WORK ITEM. Please write out, exactly as given, every line of the entries below up to and including the line with "Вакансии (53, 299)".

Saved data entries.

=-=-=-=-=

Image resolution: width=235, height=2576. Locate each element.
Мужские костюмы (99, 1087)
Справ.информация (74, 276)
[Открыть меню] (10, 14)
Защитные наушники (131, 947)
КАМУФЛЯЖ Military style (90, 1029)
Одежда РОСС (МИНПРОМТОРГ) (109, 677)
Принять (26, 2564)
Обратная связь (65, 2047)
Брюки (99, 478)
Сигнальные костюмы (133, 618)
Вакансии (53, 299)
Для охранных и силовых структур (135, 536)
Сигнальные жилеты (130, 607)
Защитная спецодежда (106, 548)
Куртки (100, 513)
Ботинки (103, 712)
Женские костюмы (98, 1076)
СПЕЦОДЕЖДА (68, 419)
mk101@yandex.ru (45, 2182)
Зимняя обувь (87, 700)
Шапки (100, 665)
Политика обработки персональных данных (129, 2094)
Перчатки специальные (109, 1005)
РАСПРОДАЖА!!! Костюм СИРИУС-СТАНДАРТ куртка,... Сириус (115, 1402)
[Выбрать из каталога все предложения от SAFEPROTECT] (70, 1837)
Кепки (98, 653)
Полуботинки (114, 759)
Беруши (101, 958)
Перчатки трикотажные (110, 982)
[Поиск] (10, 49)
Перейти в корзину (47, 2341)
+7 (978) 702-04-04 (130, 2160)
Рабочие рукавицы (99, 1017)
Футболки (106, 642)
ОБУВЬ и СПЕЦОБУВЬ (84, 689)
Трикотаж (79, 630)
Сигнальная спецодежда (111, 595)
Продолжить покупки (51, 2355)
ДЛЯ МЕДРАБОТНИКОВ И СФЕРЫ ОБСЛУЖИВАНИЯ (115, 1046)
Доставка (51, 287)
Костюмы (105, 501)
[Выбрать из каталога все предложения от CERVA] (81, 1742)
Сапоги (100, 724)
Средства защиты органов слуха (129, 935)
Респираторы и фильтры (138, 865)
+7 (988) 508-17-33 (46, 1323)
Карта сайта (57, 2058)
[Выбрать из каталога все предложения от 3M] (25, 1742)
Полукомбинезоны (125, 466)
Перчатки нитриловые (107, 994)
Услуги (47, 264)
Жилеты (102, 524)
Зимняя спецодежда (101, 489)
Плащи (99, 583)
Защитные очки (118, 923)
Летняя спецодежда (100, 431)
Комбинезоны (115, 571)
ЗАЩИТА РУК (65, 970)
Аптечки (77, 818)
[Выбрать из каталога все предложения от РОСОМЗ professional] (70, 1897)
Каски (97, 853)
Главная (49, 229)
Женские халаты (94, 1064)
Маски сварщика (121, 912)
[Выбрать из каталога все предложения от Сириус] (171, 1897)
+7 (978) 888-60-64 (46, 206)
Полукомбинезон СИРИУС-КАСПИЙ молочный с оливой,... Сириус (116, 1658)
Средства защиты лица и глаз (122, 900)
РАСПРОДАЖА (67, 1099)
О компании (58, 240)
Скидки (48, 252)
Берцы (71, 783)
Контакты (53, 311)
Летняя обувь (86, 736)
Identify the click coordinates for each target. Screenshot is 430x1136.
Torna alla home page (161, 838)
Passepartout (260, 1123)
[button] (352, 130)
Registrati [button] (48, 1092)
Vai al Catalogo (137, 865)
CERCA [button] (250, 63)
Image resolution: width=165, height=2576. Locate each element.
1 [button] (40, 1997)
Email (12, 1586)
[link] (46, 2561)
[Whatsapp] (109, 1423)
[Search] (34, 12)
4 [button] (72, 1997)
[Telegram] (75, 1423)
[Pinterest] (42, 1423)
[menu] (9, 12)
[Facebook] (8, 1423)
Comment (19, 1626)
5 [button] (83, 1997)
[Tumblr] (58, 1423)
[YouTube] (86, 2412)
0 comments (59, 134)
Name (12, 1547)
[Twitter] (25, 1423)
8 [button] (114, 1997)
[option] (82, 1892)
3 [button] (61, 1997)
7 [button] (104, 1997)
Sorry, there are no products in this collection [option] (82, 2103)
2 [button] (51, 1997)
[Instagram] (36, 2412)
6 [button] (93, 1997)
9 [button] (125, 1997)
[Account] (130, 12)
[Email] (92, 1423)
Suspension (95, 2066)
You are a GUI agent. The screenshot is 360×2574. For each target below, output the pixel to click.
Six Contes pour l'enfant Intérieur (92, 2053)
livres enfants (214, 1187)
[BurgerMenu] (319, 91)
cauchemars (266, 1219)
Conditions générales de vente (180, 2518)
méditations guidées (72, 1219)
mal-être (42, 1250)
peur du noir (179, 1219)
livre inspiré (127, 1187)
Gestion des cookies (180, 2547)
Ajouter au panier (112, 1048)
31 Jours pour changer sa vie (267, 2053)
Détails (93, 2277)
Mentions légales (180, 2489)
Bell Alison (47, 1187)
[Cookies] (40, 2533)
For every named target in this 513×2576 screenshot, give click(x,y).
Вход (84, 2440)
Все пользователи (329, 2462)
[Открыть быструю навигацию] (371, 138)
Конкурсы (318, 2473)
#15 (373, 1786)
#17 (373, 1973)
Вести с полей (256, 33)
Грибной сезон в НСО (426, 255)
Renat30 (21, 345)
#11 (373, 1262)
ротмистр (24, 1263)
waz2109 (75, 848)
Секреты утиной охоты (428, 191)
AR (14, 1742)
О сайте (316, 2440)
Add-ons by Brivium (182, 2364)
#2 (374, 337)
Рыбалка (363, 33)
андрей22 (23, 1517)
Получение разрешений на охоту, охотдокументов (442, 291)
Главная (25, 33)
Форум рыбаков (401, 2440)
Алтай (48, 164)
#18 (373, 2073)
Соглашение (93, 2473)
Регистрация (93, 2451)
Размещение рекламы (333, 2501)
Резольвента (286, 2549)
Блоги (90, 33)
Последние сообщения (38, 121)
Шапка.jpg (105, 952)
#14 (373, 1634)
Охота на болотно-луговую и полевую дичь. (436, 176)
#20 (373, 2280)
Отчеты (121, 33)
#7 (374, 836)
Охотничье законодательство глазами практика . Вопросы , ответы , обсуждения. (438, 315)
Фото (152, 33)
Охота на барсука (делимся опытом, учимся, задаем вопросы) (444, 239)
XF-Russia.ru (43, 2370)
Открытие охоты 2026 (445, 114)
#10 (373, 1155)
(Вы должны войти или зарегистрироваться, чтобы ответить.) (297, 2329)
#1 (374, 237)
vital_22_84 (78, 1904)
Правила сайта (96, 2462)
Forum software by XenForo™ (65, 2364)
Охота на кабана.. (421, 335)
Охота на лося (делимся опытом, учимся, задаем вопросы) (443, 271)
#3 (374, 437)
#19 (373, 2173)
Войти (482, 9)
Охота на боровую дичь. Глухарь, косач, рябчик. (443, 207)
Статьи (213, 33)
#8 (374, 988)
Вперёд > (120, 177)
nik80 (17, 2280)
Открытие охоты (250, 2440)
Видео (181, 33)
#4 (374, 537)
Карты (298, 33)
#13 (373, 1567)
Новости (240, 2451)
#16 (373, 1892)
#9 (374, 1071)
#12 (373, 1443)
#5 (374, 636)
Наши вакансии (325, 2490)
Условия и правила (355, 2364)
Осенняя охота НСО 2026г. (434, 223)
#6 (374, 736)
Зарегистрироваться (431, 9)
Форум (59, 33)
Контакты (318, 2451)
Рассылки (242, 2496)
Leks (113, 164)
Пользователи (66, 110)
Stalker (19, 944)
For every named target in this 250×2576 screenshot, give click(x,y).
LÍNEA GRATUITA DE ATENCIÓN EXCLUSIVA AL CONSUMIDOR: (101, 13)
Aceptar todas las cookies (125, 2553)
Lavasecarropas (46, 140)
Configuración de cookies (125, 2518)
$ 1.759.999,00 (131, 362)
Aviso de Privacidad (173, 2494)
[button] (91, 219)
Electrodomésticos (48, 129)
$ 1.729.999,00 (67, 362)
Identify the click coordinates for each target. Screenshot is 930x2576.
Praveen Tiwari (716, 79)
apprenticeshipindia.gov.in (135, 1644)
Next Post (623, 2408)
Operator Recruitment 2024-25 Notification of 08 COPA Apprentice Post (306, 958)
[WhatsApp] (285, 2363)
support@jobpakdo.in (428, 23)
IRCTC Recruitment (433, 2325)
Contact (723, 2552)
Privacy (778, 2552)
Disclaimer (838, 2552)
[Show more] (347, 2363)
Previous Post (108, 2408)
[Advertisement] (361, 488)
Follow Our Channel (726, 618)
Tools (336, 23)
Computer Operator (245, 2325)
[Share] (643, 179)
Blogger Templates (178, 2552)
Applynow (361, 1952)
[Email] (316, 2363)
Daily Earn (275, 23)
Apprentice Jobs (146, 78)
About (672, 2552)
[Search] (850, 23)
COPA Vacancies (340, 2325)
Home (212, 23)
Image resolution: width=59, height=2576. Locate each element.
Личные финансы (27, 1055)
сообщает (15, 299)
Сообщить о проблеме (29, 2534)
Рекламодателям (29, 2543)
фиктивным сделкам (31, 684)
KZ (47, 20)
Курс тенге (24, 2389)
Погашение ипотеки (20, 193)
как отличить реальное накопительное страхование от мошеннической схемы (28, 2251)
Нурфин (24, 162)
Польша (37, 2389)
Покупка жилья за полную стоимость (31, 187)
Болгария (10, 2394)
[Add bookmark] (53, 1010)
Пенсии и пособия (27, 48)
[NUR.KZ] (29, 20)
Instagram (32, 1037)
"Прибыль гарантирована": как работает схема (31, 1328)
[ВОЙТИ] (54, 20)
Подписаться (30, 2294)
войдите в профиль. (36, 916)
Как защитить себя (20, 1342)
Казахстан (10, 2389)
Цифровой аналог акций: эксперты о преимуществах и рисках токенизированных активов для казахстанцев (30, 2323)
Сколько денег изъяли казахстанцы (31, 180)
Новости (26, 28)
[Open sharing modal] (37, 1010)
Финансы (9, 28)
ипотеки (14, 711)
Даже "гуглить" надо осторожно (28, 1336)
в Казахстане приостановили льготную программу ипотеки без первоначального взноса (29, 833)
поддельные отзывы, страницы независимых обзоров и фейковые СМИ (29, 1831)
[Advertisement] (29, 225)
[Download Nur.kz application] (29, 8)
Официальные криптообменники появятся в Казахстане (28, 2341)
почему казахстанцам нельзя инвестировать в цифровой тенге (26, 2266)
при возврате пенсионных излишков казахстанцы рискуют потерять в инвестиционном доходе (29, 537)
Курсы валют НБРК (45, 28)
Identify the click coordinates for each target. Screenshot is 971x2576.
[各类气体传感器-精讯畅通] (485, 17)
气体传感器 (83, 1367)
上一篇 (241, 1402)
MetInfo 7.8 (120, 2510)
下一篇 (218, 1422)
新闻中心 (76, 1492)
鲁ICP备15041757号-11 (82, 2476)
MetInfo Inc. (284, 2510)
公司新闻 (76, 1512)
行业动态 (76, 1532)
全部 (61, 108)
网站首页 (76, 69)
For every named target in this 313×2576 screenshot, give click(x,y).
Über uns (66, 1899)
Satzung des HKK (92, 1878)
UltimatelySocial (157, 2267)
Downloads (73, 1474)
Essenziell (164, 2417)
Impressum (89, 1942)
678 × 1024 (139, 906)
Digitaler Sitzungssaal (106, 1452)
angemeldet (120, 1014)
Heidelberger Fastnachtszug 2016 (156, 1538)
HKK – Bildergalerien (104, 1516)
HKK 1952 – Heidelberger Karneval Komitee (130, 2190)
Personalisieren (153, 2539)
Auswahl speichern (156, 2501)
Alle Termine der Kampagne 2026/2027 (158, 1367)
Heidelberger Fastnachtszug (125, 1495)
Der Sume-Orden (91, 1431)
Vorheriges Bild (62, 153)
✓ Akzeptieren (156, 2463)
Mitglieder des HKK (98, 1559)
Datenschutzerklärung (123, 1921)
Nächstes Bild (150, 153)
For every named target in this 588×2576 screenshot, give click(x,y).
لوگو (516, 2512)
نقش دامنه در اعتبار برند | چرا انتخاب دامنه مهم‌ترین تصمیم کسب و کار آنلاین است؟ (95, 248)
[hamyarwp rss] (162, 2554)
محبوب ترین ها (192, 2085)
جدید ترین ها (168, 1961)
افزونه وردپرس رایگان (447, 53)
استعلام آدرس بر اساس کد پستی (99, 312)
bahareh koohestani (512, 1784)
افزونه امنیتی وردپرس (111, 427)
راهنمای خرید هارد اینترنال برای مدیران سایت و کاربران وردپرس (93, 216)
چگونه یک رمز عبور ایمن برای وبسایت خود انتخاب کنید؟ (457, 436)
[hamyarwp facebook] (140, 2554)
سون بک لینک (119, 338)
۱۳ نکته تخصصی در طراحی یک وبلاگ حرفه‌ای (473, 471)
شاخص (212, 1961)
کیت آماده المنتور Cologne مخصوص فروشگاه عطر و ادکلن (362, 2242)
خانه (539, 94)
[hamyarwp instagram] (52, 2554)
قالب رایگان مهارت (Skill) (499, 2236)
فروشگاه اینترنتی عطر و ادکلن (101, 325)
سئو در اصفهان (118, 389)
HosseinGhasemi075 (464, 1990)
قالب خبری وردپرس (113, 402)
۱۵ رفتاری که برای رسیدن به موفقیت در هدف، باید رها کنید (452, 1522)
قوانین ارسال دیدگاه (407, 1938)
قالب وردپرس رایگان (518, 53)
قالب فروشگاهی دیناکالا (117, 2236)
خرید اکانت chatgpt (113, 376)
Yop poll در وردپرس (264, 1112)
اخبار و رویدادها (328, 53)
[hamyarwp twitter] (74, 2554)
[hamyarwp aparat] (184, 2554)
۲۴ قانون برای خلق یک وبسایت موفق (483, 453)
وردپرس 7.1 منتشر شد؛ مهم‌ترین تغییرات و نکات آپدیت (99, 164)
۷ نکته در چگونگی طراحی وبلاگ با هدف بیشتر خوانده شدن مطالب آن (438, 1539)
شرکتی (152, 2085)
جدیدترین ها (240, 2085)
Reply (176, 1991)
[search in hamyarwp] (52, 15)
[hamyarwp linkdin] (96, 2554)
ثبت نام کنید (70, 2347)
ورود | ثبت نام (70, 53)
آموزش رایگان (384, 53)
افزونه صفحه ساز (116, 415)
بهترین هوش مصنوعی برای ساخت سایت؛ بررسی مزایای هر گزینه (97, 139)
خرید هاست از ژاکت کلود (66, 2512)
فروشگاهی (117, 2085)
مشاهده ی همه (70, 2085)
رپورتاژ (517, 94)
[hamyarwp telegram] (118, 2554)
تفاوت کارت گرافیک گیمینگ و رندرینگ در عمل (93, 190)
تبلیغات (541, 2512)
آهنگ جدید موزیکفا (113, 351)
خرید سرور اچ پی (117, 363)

=-=-=-=-=

ANSWER SPACE.
Image resolution: width=235, height=2576. Locate each element.
Мужские костюмы (99, 1087)
Справ.информация (74, 276)
[Открыть меню] (10, 14)
Защитные наушники (131, 947)
КАМУФЛЯЖ Military style (90, 1029)
Одежда РОСС (МИНПРОМТОРГ) (109, 677)
Принять (26, 2564)
Обратная связь (65, 2047)
Брюки (99, 478)
Сигнальные костюмы (133, 618)
Вакансии (53, 299)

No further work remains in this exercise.